Gepostet vor 3 Jahren, 10 Monaten in
Wer dieses Blog hier schon ein paar Tage länger liest, weiß, dass ich von Buzzfeed nicht besonders viel halte, um das mal sehr, sehr diplomatisch zu formulieren. Umso erstaunlicher, dass sich diese furchtbaren Postings ohne Formatierung und ohne die albernen, bei Reddit zusammengeklaubten GIFs in sowas wie Proll-Poetry verwandeln (nicht wirklich, natürlich). Finally: Buzzfeed Articles Without The GIFs. YOU HAD ONE JOB, PANTS! Und wer bastelt jetzt Trash-Poetry aus der HuffPo-Deutschland?
19 Reasons Why Pants Are The Enemy (Minus the GIFs)
Pants are experts at pointing out all of your terrible body problems. Like an overbearing mother you wear all day. Jeans are forever shrinking in the wash. Pants are like jail cells for your legs. When you gain weight, you immediately feel their criticism. You know who was a total loser before he got rid of his pants? WALT. You know who might not have been pulled into Walt’s horrible web of lies and destruction if he hadn’t been slowed down by pants? JESSE. Pants aren’t good enough for Jennifer Lawrence. If you have a broken zipper, you’re gonna have a bad time. The coin pocket is more or less useless. Everyone knows what you’re up to, buddy. You always feel the need to keep pants that don’t fit, even though they just hang in the back of the closet like bitchy girls making fun of you. The only point of rear dress pants pockets is to force you to awkwardly sit on your phone.
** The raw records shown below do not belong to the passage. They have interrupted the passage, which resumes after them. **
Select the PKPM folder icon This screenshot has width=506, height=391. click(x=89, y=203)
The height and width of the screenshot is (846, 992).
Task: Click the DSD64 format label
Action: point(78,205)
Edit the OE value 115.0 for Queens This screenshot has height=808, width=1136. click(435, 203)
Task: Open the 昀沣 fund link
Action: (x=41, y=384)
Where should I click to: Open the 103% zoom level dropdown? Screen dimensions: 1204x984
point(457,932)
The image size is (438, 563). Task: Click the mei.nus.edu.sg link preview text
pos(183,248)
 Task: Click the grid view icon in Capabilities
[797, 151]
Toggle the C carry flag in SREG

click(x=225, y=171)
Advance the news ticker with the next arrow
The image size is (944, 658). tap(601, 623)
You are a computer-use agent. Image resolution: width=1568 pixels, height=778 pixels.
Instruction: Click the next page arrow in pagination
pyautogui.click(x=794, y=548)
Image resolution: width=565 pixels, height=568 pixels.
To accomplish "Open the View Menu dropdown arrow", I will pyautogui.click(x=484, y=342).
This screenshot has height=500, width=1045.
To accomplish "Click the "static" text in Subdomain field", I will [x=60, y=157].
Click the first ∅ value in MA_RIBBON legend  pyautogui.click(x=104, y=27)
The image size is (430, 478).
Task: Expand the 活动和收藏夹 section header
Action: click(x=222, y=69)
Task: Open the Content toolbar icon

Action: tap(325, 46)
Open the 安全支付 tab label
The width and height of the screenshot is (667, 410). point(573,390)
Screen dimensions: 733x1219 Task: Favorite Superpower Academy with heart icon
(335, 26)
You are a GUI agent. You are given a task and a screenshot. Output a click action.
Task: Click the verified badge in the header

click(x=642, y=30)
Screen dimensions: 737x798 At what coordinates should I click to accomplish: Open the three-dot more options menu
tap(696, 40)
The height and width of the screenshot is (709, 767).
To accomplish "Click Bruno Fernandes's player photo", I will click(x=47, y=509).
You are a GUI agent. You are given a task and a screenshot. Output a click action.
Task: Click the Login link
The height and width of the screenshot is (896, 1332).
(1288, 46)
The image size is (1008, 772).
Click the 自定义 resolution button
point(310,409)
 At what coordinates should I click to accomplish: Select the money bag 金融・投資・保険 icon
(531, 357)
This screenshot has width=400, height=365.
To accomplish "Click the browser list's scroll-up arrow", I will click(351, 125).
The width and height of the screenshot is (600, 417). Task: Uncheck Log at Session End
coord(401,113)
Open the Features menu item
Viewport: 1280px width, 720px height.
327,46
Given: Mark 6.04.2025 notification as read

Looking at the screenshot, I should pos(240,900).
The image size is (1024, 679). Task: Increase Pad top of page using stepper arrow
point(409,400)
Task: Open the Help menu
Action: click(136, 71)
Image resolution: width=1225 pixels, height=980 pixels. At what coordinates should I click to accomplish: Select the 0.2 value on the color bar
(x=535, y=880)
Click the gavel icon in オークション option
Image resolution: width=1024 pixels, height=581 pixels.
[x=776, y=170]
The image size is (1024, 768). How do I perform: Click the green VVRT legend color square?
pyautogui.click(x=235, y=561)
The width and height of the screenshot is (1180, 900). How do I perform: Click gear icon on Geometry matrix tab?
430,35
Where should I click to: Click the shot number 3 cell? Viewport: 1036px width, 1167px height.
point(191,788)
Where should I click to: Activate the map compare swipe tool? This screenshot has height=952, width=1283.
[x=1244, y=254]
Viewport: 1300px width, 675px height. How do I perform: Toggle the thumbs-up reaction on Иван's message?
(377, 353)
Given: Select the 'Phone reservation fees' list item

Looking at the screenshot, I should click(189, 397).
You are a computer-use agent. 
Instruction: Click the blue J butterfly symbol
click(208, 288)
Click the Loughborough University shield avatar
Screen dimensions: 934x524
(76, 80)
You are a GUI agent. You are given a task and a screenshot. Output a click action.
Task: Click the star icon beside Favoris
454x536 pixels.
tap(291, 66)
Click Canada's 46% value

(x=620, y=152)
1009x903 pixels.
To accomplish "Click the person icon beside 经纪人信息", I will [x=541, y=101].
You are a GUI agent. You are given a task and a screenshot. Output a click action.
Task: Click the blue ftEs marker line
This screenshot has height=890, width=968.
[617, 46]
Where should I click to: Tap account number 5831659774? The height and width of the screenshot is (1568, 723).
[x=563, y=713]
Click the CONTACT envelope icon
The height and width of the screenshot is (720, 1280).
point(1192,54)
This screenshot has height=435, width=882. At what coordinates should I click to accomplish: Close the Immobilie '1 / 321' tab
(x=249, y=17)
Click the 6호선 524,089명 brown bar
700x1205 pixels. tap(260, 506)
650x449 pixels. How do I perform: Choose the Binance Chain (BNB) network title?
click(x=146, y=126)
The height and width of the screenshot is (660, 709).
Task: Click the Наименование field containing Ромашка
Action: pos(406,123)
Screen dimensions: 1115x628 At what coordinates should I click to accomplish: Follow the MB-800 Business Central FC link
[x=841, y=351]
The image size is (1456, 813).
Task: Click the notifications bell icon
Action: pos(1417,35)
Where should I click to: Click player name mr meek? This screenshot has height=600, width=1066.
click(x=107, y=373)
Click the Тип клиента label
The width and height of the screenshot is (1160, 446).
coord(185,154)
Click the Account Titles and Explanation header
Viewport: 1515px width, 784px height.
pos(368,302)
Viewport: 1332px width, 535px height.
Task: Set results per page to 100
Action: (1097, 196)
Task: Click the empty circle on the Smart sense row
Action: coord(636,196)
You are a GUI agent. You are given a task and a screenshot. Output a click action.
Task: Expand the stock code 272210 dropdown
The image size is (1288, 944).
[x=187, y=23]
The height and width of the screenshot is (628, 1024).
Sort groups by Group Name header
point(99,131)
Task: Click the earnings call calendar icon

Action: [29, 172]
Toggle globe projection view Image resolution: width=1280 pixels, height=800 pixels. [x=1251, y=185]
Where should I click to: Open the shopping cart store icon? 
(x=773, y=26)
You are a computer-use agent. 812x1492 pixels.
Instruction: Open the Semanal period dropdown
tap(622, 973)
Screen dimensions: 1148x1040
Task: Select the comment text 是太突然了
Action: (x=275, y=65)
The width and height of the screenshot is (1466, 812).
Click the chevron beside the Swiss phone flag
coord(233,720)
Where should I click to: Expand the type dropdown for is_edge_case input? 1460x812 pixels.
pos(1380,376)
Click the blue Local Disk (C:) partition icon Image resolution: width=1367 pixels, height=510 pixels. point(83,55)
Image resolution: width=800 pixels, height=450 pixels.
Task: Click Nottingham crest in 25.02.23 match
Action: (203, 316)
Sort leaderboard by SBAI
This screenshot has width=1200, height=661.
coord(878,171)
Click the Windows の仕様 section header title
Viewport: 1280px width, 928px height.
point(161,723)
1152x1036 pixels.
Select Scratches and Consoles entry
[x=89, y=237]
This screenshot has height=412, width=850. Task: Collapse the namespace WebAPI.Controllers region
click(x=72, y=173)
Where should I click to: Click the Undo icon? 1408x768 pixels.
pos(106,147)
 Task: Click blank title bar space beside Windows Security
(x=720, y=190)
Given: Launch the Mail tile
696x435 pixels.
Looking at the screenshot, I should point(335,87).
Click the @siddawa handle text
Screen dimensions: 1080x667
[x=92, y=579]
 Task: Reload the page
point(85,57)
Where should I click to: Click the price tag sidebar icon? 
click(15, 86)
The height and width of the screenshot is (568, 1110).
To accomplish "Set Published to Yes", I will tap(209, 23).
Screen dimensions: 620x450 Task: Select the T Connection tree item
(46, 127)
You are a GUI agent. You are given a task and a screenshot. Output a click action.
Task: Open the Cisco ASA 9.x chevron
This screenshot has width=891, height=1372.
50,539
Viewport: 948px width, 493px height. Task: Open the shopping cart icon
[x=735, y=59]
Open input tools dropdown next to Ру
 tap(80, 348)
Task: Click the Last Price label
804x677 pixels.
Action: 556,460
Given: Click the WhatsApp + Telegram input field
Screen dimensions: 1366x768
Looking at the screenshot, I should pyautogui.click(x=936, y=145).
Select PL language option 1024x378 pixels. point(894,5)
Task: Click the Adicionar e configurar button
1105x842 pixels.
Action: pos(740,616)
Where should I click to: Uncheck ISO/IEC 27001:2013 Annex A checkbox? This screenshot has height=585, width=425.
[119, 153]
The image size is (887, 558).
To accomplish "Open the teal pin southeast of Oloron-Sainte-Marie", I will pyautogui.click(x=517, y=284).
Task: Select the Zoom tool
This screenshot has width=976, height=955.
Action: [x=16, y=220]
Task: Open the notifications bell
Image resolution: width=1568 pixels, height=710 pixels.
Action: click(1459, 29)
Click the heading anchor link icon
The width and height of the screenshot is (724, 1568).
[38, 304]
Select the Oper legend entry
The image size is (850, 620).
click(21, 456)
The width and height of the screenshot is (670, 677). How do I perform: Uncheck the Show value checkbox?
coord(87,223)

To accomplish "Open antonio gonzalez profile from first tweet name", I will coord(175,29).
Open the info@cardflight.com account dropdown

Because they’re too small FOR ANYTHING ELSE. They keep you from showing off your fancy legs. You put anything in this pocket? Yeah, it’s gonna fall out. All you think about when sitting down is how much you want to unzip them. Pants are like a thousand seam rips waiting to happen. YOU HAD ONE JOB, PANTS. When you think about it, pants are super unnatural. Which of these two do you think would be more fun to get a beer with? Hint: it is not the one wearing pants. When you finally get to take off your pants at night, how do you feel? GREAT. What is the first thing you do when you get home? TAKE THEM OFF. PEACE OUT, PANTS.